A report supported by UNEP provides alarming evidence on the complete failure of humankind to protect the planet and guarantee biodiversity as a brutal assault on natural habitats coupled with a total disregard and disrespect for ecosystems has wiped countless species off the face of the planet, drastically reduced populations and destroyed their living areas.
The United Nations Environment Program sponsored the report*. Its findings are as appalling a comment on mankind as they are shocking. Joseph Alcamo, UNEP’s Chief Scientist, claims “Since 1970, we have reduced animal populations by 30 per cent, the area of mangroves and sea grasses by 20 per cent and the coverage of living corals by 40 per cent”.
He adds that “These losses are clearly unsustainable, since biodiversity makes a key contribution to human well-bring and sustainable development, as recognised by the UN Millennium Development Goals”.
The lead author of the report, Stuart Butchart, claims that “Governments have failed to deliver on the commitments they made in 2002: biodiversity is still being lost as fast as ever and we have made little headway in reducing the pressure on species, habitats and ecosystems”.
The report is based on over 30 indicators which measure the various aspects of biodiversity. Taking into consideration the populations of species and their risk of extinction, extent of habitat and composition of the communities, it was revealed that there has been no significant change in the rate of decline of biodiversity.
The study, the first assessment of the targets established by the 2002 Convention of Biological Diversity (CBD), reveals that the 2010 goals for biodiversity have not been reached. Para Stuard Butchart, “the policies to slow biodiversity have been woefully inadequate and the gap between the pressures on biodiversity and the responses is getting even wider”.

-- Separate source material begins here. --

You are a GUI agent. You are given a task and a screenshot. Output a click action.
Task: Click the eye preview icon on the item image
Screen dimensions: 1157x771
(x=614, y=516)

The report does refer to the significant efforts being made by some nations which have brought some species back from the brink of extinction and which have recovered certain areas. Among these projects is the setting up of the Juruena National Park in Brazil, the recovery of the European bison in Eastern Europe and Russia and the protection of the black stilt (a wading bird) in New Zealand.
The way forward
The report indicates that efforts to address the loss of biodiversity need to be substantially strengthened and sustained investment in coherent global biodiversity monitoring and indicators is essential to track and improve the effectiveness of these responses”.

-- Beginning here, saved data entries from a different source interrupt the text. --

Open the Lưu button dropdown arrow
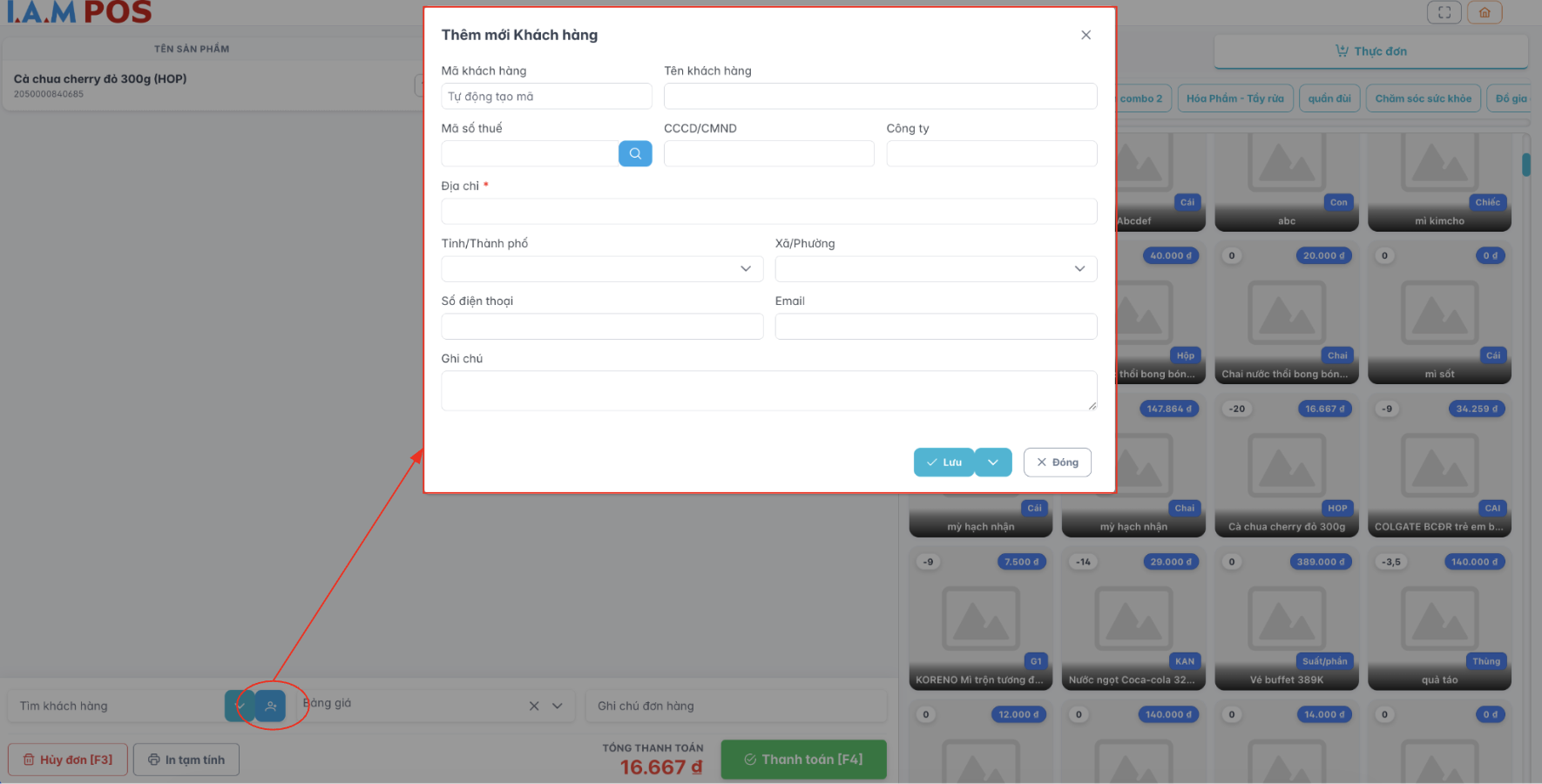Image resolution: width=1542 pixels, height=784 pixels. [993, 463]
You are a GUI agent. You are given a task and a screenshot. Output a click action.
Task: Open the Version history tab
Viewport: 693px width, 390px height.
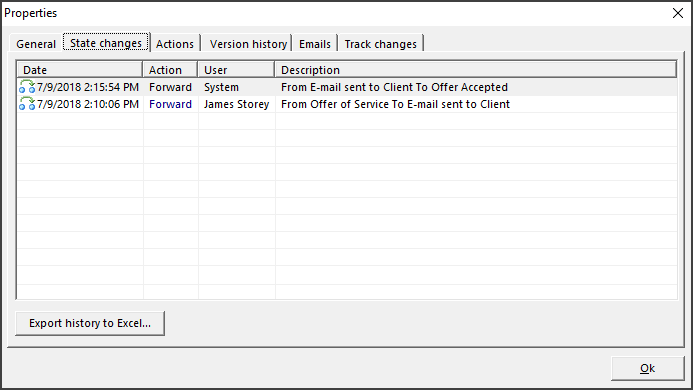click(248, 44)
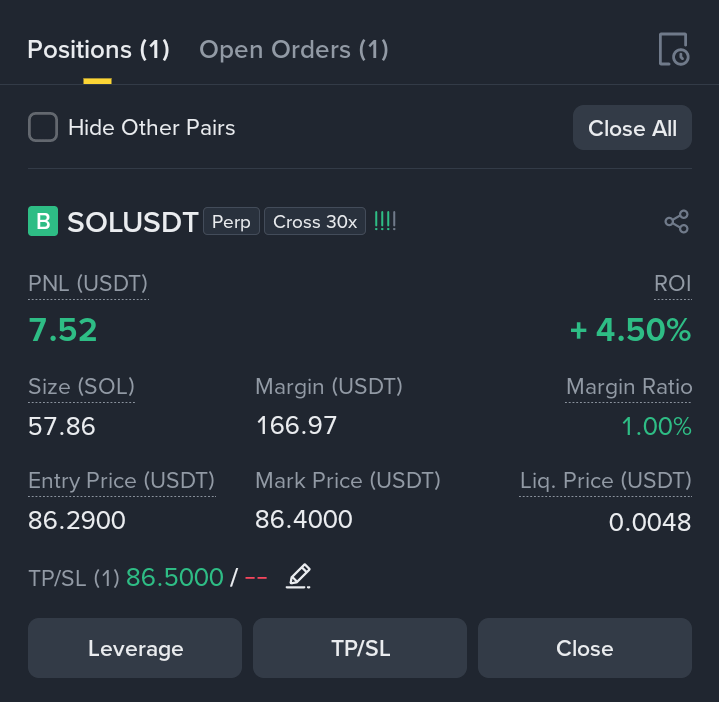Open the Open Orders (1) tab

tap(293, 50)
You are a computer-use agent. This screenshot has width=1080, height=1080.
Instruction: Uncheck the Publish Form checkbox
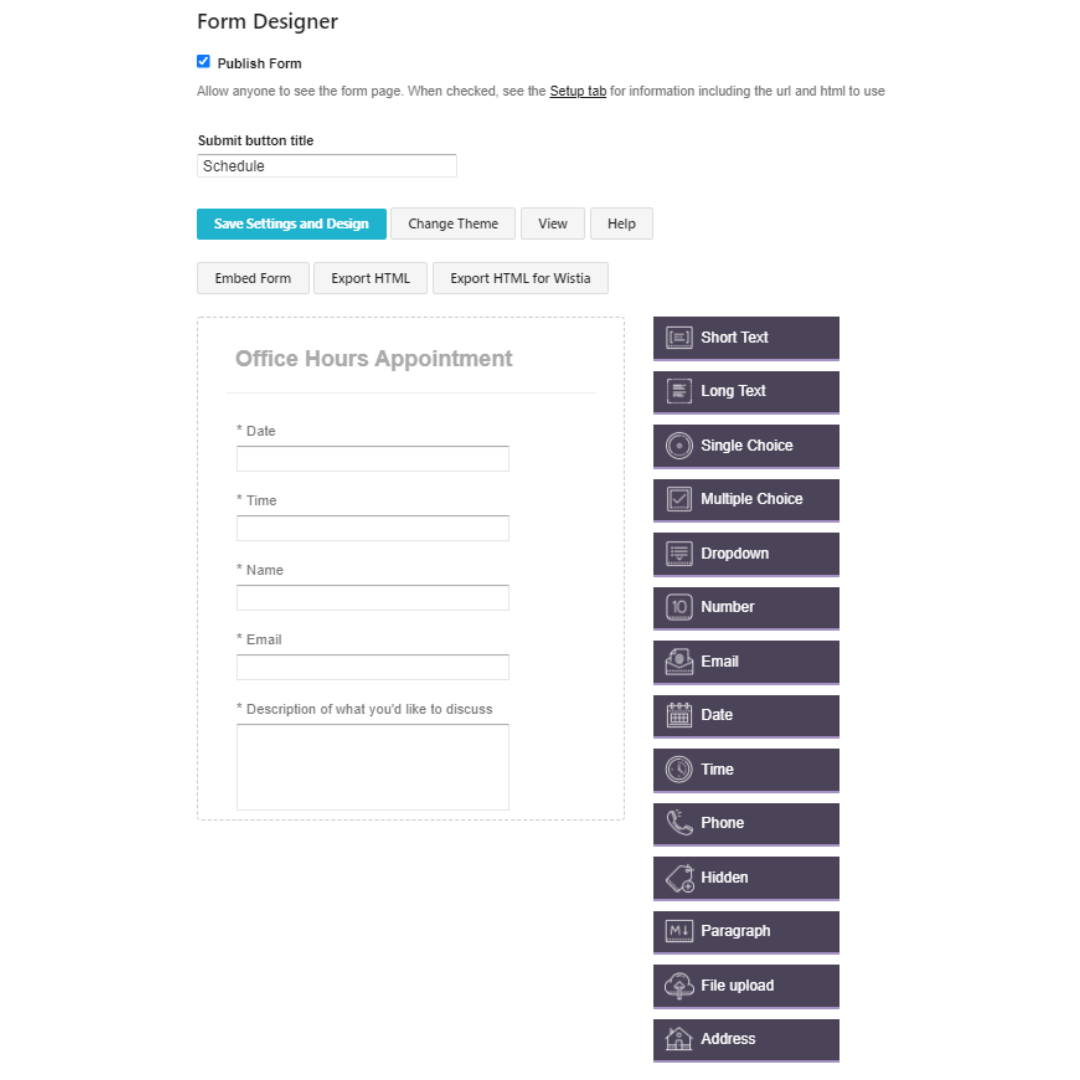click(x=203, y=61)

For Ahmed Djoghlaf, the Executive Secretary of the CBD, “While many responses have been in the right direction, the relevant policies have been inadequately targeted, implemented and funded.” He added that the only way to address the problem is to integrate approaches “across all parts of government and business” and to account for the economic value of biodiversity in decision-making processes.
In other words, when Mankind discovers how much he will gain from protecting the environment, only then will he act. How sickeningly typical.
*The lead author of the paper, published in the latest edition of the Science journal, is Stuart Butchart of the UN Environment Program’s World Conservation Monitoring Center and BirdLife International.